Published On : 17 August 2022 |Last Updated : 17 August 2022 |2107 words|8.9 min read|0 Comments|

There is this mantra that I have been hearing too much in my life : “don’t reinvent the wheel”. People mean that as a metaphor trying to discourage you from redoing something that is already done, and by that they actually want you to use whatever software application or library instead of coding your own, as if it was automatically a time and resource saver. It’s not.

First of all, despite its apparent common sense, this statement is incredibly ignorant : the wheel has been reinvented many times, typically for the sake of performance. From day one, wheels are all about performance anyway : their first principle is to allow carrying heavy weights on roads while reducing friction, therefore reducing the amount of energy needed or allowing to carry more with as much energy.

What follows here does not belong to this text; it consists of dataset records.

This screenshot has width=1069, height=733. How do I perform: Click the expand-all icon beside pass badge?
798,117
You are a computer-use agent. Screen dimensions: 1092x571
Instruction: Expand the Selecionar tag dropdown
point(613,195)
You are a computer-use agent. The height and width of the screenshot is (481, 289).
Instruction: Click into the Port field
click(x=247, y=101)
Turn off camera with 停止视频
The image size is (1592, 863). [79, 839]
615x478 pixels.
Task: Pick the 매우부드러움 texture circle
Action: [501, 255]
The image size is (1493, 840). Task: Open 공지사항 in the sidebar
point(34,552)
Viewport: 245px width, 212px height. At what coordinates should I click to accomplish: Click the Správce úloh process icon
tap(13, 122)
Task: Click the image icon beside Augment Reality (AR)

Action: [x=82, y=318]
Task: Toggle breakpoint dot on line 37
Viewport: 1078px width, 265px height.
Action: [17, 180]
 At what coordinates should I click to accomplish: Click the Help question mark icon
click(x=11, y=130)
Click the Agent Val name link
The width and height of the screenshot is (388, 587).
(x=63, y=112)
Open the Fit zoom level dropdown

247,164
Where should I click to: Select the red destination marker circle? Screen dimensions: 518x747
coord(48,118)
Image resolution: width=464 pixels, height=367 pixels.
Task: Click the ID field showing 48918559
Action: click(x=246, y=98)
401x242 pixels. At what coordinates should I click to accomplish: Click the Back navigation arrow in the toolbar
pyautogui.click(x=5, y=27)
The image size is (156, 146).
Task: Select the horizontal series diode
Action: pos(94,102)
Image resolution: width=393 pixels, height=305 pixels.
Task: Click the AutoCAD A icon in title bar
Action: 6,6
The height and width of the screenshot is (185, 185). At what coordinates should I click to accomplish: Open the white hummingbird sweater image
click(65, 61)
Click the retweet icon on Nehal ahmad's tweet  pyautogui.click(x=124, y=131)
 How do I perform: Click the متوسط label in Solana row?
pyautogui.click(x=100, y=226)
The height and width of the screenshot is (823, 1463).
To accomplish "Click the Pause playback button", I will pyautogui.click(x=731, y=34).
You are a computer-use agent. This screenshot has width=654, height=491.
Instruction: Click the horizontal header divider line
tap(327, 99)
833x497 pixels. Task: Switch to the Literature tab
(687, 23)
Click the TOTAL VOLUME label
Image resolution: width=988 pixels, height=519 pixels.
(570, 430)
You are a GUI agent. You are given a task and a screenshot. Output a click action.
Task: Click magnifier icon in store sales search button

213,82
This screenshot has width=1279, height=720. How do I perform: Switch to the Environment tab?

Bicycles used to use wooden wheels. Then they moved to steel ones with spokes. And later to double-walled aluminium ones, lighter while being more rigid and less likely to warp. Now, professional road biking uses lenticular plain wheels for time trial, and deep profiled carbon-fiber wheels for classic races. And that’s only talking about the rim. Tires have evolved a lot too, now able to be inflated without inner tube for even reduced energy losses.

So there are many types of wheels, even for the same appliance, each of them designed for specific needs with specific trade-offs, and while the very basic principle holds (a circular thing rolling on a surface as to reduce friction), implementations are different and that is actually much welcome. The whole “don’t reinvent” would have prevented all that. One could argue that wheels were only improved, not reinvented. But just looking at an aero carbon wheel and at a primitive wooden wheel shows they have so little in common (the circular outer shape…) that it’s pretty much a redesign from scratch.

Now, moving on to software development, what does it induce to “not reinvent”, aka re-use ?

If we are talking end-user applications, there are 2 main problems :

  1. the fact that apps may not be exactly tailored to your needs,
  2. the fact that apps may already be riddled with a bloated list of features you don’t need.

#1 will induce a need to work around the lacks of your app, maybe hack it in a way it is not planned to be used and maybe your hack will not survive the next update. It will surely not be efficient and quite frustrating. This usually happens with Microsoft Excel that people hack in all possible ways to avoid using proper database/accounting/data-mining/statistics/project management/time scheduling/contacts managing software, or even simple HTML tables to present data. For literally everything Excel can do, there is a specialized app that does it better.

#2 will force you to use the app with a compass to find where the subset of features you actually use is hidden. This will be tiring and the learning curve may be steep. But all those features working in background will probably load your computer/phone with unnecessary computations that will drain your battery and make the GUI sluggish for nothing, forcing you to invest in expensive hardware to do the exact same thing as you did 15 years ago with a Pentium 4. This commonly happens with Adobe Photoshop, a software you can use to retouch photographs, draw from scratch, layout websites, etc. and where even the most skilled will never use more than 20 to 25 % of the features.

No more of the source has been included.